From the data below, repeat exactly the lines from the line with "Task: Toggle EN1:61001 series in legend" to the line with "You are a computer-use", both included.
── INPUT FOR THIS TASK
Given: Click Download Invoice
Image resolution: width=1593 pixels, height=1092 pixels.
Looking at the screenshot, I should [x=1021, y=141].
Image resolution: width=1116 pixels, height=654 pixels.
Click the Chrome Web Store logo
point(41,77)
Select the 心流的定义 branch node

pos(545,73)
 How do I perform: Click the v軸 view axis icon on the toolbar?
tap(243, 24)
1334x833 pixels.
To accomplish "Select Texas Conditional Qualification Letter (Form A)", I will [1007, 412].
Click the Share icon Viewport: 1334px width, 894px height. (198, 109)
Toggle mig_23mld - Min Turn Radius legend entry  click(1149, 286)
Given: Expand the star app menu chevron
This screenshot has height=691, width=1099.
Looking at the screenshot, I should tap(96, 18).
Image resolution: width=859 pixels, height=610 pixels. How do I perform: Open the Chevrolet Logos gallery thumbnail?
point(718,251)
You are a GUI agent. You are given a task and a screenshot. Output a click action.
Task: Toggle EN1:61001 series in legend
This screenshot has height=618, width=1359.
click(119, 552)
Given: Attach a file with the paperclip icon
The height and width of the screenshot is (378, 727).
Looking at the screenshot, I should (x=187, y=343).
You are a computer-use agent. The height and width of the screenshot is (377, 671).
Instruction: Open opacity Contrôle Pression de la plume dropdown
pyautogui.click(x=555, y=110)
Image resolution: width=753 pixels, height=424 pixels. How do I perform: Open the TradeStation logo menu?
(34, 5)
────
[SOLVED EXERCISE]:
Task: Toggle EN1:61001 series in legend
This screenshot has height=618, width=1359.
click(119, 552)
Given: Attach a file with the paperclip icon
The height and width of the screenshot is (378, 727).
Looking at the screenshot, I should (x=187, y=343).
You are a computer-use agent. The height and width of the screenshot is (377, 671).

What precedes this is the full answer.